TEXT PROVIDED
# This is why we got a GSD! (First timer!)



## peppsmom (Oct 4, 2014)

As many of you know, Pepper was my first GSD and my first puppy. She has been A TON of work, but I love her so much and I am so glad to have her.

I have a little brag unrelated to training.

Pepp is a fairly high energy high drive 6 month old. She doesn't cuddle much unless she's really tired, and our biggest evidence of bonding is that she doesn't like when my partner and I are out of her sight. We still have small training issues (consistency of recall, performing under distraction etc) but overall we're doing great. Two part brag below!

We live in Montana and there is an area where we regularly walk her off leash (never run into anything besides wilderness). She never wanders out of our sight, and if she wants to blow off steam she just gets the zoomies in circles around us. Well, about two weeks ago we were walking and we came to a section of trail and their were HORSES for the first time ever, grazing there in an area we've never seen them. She's never seen horses, and immediately bolted under the fence and started running towards them. My husband and I PANICKED. We try to recall her, and she completely ignored us. My husband goes to start climbing under the fence to chase her and I just thought, you know, when she's bad she plays the "you can't catch me game" just out of arms reach. Since this was a potentially dangerous situation for her and my hubby (Trying to catch puppy under horse feet) I grabbed him and said "trust me!" and we started running AWAY from her, and I yelled her name once before I booked it the other direction. It was terrifying, I was just hoping it worked. Sure enough, the second she saw us leaving her sight, she turned around and bolted back towards us and stopped right at our feet. :laugh:

While I was still bummed at the quality of the recall, I was so happy and proud that she is so pack connected to us that no matter what the distraction, she isn't going to let us out of her sight. :wub:

THEN, we had her on leash, haha for the rest of the walk. About a mile later, on an icy incline, she got a bit hyper and pulled too hard and yanked my hubby and he felt right on his arse on the ice, hard, and dropping the leash. :snowing: Cute little Pepp immediately circle around him, crouched down on the icy incline, and carefully inched forward till she was laying next to him on the ice, nudging his arm. :wub: She waiting til he stood up before proceeding to act like a wild thing again. My husband couldn't even be mad, it was so darn cute.

DATA SEGMENT
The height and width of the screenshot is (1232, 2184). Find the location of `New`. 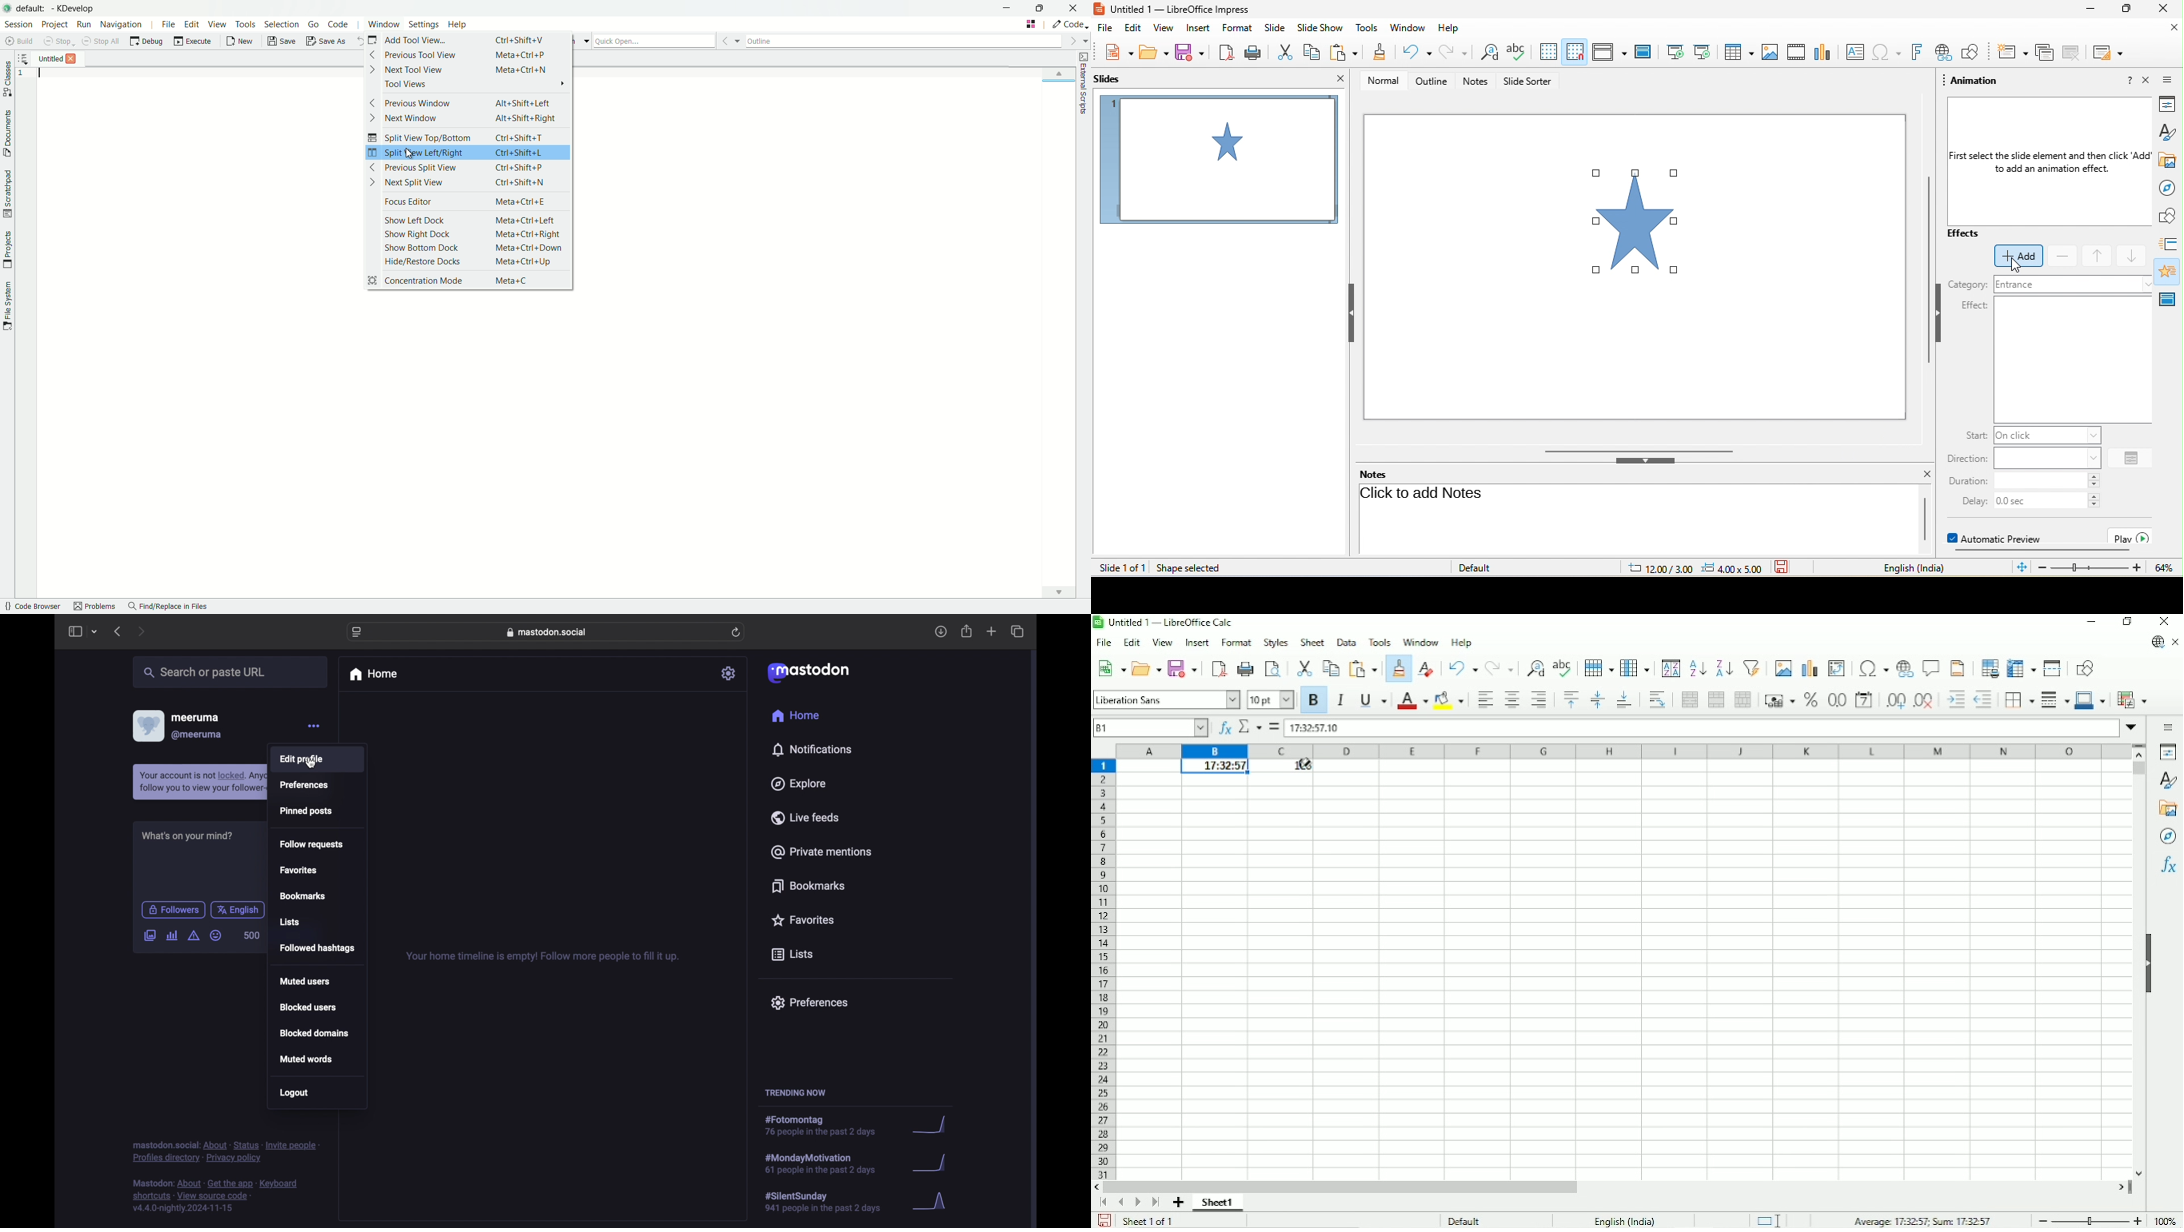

YOUR TASKS
1: Update the Pepper thread by restating everything from "## peppsmom (Oct" down to "to have her.", with "Pepp" in place of "Pepper".
2: For the Pepper thread, state whether each statement agrees with it, quoting the words that decide: (a) Pepper is six months old. (b) The horses had been seen in that area on earlier walks. (c) The husband was angry after Pepper pulled him onto the ice.

FINAL ANSWERS
1:
## peppsmom (Oct 4, 2014)

As many of you know, Pepp was my first GSD and my first puppy. She has been A TON of work, but I love her so much and I am so glad to have her.

2:
(a) Yes: "Pepp is a fairly high energy high drive 6 month old."
(b) No: "their were HORSES for the first time ever, grazing there in an area we've never seen them."
(c) No: "My husband couldn't even be mad, it was so darn cute."